Bruno Furnari, whose talk was titled: ‘Every £ Twice: What Overlapping Reach is Really Costing Your Media Budget’, warned of the consequences of brands buying frequency when they really want to buy reach, given campaigns appear across multiple channels.
He recalled how audience members had likely experienced seeing the same ad for a campaign repeatedly in a month, and how the irritation that this causes not only means brands are “wasting money”, but also “paying to decrease consumer sentiment about your brand.”
“This is worse than wasting money,” Furnari said.

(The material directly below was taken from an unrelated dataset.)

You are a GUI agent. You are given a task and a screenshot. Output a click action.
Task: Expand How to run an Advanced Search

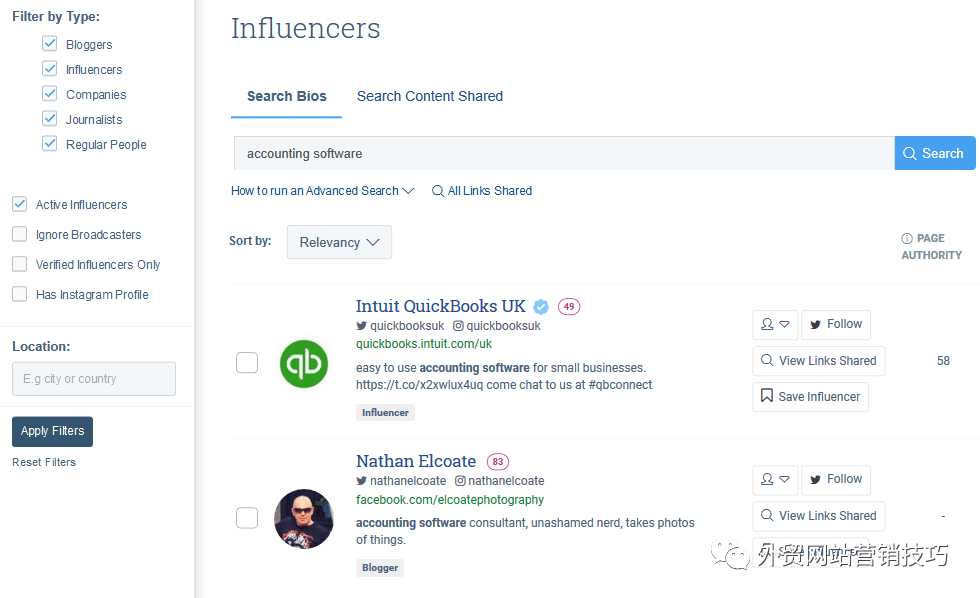322,191
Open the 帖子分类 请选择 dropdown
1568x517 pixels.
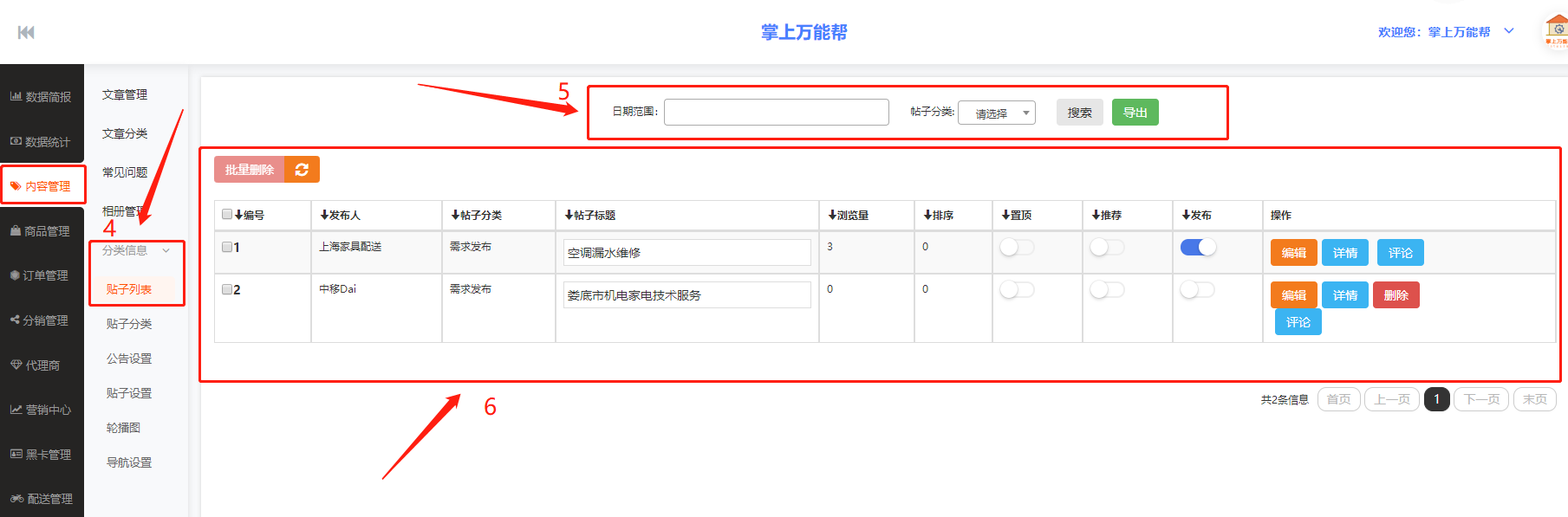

Cross-media measurement, according to Furnari, can help brands avoid the ‘danger zone’ of saturation and focus on unique reach rather than frequency.
To understand unique reach, he argued brands need to understand how different channels overlap.
He referred to the 2025 IPA TouchPoints data, which reported that mobile usage is higher than TV usage in Great Britain. Furnari argued this demonstrates the “cross-media cross-screen reality that we live in and that we need to get used to when it comes to measuring.”
He further argued that while the media industry likes to fragment a channel into categories – such as live TV, BVOD, SVOD, YouTube – actually, consumers follow content wherever it’s most convenient.
He said: “If the audience doesn’t care what screen they’re on, the measurement needs to understand that.”
Furnari went on to explain the four primary elements that Audience Project uses to understand cross-media measurement: panels, big data, deterministic matching, and probabilistic matching.
Furnari identified that due to each element having its own pros and drawbacks, it means a hybrid approach is essential, alongside the use of AI for harmonisation and quality assurance.

Panels are the source of ground truth and provide audience profiling, but scale is limited in fragmented environments.
Big data offers granularity, timeliness, and broad coverage, but as it is self-reported, it needs independent auditing.
Deterministic matching can produce high-confidence cross-platform linkage but requires partner cooperation and depends on a country’s regulations.
Finally, probabilistic matching extends measurement when direct links are missing, but it requires calibration as models drift with changing devices.
He closed the talk by warning the audience to be careful when using AI.
He said: “If AI can make a decision in milliseconds and you have faulty data, incomplete data, biased data, this can truly accelerate bad use of money.
“I would caution you to be careful with doing this because you could augment how fast you make bad decisions.”